*TO DO*: While reading through the material below, copy each line that holds the word "Device".

*DATASET RECORDS*:

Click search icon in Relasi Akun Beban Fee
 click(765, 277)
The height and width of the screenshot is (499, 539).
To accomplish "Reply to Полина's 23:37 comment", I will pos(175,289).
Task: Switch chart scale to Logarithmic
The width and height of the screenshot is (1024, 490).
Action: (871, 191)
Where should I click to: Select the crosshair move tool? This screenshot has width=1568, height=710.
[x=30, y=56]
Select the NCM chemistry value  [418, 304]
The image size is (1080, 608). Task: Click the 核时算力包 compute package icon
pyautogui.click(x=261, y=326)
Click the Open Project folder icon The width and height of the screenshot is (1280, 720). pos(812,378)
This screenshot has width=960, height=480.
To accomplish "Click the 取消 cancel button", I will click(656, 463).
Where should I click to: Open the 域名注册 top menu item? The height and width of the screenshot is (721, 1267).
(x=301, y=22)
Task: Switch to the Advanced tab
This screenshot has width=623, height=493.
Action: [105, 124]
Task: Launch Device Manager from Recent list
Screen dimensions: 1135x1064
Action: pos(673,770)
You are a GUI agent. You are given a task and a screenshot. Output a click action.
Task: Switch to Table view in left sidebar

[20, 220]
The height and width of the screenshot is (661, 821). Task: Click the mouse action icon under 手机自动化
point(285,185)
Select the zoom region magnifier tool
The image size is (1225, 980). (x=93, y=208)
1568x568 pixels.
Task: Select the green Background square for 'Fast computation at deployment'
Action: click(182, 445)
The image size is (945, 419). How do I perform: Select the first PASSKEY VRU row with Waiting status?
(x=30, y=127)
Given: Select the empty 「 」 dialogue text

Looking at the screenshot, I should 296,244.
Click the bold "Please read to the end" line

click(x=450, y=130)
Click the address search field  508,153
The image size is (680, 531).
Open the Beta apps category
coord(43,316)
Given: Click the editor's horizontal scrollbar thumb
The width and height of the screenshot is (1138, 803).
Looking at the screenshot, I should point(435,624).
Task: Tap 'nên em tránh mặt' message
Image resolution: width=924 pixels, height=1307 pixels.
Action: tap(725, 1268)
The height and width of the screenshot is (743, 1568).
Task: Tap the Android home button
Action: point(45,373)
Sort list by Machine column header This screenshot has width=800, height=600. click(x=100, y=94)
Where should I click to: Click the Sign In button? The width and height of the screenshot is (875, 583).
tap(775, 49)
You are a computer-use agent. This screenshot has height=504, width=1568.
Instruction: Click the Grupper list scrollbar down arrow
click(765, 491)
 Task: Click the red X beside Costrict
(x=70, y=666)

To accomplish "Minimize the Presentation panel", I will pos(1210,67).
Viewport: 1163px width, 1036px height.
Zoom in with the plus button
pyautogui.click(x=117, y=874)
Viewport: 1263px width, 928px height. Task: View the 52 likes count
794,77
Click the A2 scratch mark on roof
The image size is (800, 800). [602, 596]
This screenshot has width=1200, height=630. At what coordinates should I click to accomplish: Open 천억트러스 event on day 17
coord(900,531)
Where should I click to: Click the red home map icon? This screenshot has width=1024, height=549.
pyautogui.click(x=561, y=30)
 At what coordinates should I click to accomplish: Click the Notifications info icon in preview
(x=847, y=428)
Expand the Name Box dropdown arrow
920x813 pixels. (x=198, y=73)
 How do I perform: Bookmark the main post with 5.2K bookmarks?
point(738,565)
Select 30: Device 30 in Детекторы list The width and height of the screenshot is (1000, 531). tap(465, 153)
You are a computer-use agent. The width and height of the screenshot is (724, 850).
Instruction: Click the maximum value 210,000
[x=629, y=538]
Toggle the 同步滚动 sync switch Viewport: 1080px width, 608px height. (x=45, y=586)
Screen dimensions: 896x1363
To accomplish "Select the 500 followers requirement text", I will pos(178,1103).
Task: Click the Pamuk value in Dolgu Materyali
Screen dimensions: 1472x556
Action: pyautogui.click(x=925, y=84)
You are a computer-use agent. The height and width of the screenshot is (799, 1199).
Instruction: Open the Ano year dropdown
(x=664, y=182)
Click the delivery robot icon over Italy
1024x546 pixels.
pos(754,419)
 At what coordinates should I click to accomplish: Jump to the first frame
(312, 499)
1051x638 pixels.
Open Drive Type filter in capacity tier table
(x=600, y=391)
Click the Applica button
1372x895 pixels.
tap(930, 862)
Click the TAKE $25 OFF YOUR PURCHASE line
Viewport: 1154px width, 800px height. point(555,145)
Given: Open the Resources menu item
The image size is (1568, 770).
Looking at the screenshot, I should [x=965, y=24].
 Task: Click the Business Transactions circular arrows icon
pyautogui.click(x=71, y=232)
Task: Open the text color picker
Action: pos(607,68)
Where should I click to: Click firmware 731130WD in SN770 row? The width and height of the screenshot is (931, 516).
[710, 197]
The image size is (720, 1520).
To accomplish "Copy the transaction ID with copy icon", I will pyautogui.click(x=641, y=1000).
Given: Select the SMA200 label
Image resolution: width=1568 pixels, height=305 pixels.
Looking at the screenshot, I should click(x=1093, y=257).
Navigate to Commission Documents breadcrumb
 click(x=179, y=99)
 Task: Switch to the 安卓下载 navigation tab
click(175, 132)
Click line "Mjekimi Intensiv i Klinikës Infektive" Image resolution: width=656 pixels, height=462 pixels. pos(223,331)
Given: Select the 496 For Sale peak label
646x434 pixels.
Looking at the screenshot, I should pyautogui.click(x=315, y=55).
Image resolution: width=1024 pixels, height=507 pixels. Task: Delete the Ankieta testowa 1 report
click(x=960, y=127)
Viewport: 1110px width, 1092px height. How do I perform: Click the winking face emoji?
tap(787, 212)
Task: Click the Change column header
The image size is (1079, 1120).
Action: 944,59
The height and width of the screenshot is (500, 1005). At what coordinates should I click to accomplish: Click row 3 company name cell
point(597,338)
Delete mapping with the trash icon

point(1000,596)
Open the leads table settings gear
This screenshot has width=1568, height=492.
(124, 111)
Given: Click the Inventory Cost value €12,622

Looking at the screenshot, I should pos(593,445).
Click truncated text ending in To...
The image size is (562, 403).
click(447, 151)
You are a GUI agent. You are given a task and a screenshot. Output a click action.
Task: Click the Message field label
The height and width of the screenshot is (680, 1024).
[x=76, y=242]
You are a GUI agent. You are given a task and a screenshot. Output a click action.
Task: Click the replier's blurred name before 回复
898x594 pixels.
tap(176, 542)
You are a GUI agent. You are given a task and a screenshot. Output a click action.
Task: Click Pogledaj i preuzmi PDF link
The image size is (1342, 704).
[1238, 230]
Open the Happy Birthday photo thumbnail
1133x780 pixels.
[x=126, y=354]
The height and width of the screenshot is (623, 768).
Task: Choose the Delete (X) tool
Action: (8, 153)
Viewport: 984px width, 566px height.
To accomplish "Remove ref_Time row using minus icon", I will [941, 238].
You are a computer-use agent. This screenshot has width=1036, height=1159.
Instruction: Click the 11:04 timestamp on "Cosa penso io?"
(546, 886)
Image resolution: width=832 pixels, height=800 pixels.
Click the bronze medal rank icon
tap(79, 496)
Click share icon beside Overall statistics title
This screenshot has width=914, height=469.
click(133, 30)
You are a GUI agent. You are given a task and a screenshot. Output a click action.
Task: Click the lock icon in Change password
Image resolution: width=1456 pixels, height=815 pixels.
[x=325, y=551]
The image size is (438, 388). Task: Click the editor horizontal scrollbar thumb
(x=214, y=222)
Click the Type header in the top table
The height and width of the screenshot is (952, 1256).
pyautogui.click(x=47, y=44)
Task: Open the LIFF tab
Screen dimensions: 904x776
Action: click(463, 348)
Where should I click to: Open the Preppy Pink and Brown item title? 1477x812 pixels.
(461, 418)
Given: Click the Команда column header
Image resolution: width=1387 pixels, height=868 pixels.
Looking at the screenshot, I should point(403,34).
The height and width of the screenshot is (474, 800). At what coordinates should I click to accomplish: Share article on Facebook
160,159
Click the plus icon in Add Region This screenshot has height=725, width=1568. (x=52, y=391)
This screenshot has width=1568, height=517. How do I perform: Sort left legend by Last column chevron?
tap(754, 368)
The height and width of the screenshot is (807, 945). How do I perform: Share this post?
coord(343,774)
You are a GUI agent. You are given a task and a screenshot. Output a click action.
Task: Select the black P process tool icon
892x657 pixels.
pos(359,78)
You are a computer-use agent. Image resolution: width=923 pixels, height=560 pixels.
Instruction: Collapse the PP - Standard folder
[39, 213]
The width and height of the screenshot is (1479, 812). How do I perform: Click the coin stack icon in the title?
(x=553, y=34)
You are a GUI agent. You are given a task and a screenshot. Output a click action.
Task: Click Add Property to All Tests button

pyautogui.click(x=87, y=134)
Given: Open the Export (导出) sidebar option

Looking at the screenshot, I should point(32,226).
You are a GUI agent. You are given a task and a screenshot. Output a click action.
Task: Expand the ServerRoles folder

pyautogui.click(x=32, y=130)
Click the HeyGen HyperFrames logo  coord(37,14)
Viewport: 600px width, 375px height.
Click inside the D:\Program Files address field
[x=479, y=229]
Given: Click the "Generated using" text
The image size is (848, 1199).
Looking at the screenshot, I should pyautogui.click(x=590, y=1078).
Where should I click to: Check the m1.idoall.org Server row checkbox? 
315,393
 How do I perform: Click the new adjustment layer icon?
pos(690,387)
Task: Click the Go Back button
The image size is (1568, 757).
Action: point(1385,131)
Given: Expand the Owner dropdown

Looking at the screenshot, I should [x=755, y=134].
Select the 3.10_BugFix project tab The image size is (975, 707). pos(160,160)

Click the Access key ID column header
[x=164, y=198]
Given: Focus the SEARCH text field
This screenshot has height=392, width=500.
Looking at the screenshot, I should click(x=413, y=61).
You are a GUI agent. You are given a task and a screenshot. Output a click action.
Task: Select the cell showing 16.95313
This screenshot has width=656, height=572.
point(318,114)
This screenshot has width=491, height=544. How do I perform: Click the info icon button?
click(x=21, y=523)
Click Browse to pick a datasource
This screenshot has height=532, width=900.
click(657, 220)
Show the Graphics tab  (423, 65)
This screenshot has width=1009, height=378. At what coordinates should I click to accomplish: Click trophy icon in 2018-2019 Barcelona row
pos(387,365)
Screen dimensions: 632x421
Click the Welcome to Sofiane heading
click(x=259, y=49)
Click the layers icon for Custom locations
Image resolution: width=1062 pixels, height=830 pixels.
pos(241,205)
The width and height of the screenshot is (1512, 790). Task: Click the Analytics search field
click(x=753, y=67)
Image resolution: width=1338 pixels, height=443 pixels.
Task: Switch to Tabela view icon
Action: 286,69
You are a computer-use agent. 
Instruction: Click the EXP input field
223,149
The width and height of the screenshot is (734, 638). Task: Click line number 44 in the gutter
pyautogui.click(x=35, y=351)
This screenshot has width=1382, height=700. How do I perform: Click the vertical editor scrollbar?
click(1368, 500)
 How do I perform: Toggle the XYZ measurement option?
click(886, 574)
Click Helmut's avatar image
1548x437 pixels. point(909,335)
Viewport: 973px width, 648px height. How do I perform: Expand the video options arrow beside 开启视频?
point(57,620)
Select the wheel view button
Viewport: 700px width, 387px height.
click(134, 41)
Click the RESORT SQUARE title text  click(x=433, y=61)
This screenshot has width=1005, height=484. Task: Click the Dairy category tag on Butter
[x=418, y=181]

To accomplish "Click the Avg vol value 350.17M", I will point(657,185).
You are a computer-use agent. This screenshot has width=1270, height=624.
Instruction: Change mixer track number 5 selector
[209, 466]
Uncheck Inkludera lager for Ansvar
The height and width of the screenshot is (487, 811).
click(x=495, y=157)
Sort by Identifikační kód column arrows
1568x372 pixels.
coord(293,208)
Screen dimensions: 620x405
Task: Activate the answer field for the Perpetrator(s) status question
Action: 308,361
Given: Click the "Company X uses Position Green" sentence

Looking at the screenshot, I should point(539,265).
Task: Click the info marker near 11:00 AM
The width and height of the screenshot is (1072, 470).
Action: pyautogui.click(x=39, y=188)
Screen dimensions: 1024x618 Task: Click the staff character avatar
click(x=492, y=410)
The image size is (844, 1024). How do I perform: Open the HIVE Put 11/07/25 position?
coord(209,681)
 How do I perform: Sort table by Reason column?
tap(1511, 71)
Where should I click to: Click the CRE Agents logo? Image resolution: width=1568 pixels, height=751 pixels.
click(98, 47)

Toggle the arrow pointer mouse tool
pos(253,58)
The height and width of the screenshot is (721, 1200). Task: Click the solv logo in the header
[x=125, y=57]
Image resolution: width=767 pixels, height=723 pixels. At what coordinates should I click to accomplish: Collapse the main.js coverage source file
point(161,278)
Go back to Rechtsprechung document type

*TASK ANSWER*:
Task: Launch Device Manager from Recent list
Select 30: Device 30 in Детекторы list The width and height of the screenshot is (1000, 531). tap(465, 153)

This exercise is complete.